Pixeljunk 4AM is a different sort of music game. It’s a DJ-ing game that uses the PlayStation Move, allowing players to control and cue loops, filters, and effects all by waving about the glowing PlayStation Move controller.

One of the neatest (and newest-feeling) features is the way 4AM incorporates social play. As you play, you’ll broadcast your music out to the entire PlayStation Network, where anyone with a PlayStation 3 can tune in, even if they don’t have the game. As Stephen Totilo already pointed out, it’s a neat idea — you get motivated to do better because you’ve got an audience. I’ve no idea how it will actually work, or how many people will really watch the game, but at the very least it’s a cool concept.


It’s also worth celebrating that this is a music game that you can look cool while playing. The game features the music of Japanese DJ Baiyon, who uses the game sometimes while performing at clubs. Baiyon DJ’d at a GDC party I attended, and the music was great. He didn’t actually play 4AM at that party, but a second shindig in the Haight allegedly featured him using the game on-stage, waving about the Move controller in the dark.
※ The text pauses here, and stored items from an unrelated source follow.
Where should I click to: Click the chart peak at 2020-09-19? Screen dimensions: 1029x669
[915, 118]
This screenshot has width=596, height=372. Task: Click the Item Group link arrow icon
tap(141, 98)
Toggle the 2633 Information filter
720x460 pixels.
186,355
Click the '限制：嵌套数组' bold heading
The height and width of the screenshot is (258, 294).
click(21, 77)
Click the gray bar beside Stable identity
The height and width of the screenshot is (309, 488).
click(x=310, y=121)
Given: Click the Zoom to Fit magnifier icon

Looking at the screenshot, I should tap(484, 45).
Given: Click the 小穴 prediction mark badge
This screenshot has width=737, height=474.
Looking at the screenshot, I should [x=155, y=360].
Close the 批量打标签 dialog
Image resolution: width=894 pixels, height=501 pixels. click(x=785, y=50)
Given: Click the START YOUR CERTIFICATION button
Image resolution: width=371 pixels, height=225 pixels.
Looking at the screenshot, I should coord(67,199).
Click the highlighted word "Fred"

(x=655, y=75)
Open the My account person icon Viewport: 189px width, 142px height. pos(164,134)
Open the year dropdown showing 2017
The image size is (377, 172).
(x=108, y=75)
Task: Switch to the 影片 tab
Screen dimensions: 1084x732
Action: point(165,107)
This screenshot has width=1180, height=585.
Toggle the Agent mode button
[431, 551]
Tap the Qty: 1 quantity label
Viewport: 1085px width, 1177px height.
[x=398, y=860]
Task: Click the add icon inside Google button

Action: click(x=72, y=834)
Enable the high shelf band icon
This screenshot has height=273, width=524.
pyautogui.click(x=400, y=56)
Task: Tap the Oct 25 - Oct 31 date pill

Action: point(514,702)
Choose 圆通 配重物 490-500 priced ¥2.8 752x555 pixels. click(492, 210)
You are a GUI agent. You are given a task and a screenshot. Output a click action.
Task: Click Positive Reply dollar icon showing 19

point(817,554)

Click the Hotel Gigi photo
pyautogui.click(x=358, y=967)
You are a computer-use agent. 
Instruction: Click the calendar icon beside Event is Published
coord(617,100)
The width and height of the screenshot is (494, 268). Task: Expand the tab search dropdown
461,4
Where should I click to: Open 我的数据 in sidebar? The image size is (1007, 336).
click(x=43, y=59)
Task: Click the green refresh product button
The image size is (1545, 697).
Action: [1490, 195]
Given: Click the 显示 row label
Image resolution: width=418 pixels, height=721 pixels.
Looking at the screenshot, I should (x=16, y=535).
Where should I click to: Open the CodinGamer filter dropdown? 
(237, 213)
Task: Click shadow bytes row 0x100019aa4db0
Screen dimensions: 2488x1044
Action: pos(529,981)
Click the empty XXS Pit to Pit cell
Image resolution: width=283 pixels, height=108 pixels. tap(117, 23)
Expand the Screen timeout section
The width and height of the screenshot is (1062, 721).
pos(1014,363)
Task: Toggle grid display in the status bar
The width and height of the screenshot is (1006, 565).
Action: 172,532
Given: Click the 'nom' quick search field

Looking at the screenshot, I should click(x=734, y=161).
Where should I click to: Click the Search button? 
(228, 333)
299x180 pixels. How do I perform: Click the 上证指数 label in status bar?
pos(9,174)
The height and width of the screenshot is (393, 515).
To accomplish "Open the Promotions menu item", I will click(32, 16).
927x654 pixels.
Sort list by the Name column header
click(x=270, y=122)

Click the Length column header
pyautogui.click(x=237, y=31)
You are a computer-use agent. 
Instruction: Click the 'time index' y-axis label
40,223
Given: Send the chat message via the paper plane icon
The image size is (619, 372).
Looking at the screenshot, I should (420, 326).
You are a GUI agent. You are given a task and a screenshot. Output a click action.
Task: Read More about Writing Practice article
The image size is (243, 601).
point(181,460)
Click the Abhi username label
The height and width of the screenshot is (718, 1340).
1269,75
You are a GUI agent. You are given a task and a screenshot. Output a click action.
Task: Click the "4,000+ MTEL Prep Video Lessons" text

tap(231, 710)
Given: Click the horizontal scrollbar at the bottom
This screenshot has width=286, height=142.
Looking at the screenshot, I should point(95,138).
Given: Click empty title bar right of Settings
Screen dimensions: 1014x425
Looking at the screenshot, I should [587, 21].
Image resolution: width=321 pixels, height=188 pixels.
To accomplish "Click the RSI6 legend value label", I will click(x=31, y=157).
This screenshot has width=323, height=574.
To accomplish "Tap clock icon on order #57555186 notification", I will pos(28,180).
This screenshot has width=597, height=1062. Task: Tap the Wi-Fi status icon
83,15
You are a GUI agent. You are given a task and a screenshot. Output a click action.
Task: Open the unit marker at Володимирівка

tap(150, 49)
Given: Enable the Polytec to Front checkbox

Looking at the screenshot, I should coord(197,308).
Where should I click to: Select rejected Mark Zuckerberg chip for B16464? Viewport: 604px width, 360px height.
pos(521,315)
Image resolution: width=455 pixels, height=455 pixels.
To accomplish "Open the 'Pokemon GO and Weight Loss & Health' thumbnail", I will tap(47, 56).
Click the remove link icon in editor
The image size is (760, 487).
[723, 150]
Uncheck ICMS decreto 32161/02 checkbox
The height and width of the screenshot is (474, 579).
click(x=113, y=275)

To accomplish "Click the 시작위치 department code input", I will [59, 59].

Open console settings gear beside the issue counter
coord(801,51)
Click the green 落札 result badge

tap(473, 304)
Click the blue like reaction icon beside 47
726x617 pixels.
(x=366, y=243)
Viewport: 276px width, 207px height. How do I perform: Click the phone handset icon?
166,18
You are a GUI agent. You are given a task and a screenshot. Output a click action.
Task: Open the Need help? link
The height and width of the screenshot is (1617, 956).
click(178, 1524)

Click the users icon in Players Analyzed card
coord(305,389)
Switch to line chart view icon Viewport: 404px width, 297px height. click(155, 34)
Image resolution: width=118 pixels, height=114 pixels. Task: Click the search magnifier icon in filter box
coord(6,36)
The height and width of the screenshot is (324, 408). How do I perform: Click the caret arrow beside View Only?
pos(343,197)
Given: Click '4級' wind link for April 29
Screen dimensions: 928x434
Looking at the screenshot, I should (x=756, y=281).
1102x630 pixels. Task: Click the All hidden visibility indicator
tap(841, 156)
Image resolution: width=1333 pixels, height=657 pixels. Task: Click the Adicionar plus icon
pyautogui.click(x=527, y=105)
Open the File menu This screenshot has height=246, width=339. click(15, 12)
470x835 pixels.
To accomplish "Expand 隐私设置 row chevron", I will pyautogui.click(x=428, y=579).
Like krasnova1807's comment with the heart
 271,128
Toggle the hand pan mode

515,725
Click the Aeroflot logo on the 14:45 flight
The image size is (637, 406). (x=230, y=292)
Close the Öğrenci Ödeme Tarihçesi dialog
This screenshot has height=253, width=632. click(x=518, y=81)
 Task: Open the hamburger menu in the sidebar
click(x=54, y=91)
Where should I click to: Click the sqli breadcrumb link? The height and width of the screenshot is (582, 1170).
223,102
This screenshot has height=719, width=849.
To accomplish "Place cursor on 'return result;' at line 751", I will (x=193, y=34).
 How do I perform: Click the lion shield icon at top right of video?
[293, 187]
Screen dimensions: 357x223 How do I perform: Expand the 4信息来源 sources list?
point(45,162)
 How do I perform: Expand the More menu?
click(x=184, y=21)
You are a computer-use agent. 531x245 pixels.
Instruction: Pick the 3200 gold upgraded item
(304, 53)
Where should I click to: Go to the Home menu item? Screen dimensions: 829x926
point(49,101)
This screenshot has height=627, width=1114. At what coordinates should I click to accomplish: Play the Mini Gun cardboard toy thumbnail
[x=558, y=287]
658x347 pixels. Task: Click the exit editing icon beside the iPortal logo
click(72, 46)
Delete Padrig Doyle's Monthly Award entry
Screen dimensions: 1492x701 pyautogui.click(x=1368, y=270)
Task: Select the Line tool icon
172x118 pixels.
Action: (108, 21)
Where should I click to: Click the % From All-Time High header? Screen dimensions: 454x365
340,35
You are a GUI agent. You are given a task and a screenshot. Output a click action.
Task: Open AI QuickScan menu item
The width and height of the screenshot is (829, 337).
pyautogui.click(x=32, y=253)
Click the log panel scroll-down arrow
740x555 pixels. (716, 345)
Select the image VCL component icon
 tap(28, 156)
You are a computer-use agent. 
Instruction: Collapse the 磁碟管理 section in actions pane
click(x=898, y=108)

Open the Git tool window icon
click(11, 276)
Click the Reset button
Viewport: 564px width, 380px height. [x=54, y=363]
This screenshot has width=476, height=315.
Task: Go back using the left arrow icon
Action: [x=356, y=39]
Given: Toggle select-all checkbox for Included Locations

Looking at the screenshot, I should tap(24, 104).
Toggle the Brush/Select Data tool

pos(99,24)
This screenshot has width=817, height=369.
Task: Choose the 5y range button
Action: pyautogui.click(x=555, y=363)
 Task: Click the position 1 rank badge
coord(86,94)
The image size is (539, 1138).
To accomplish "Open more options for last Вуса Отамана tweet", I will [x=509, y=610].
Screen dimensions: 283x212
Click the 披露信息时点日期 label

I played Pixeljunk 4AM last week, and I really enjoyed the feel of the game. You can get a sense of how it works by watching the video above. It’s easy to switch between the four possible instruments and “pull in” new layers by grabbing them at the edges of the screen and bringing them to the centre of the screen.

Given how little you’re actually seeing of what’s going on (the game plays nothing but a visualiser to give you a sense of the music), it’s cool how intuitive it all feels. And as neat-looking as it all is in the game, it’s equally cool-looking to watch someone play it. The Move’s colourful ice-cream-cone head changes colours as you grab different instruments, a zooming blur of colour that would look entirely at home looking out over a dancefloor at 4 in the morning.

Of course, it’ll be possible for some people to look like goobers while playing this game. But it’s nice to see a music game that allows players not only to make cool music, but to look pretty groovy while doing it.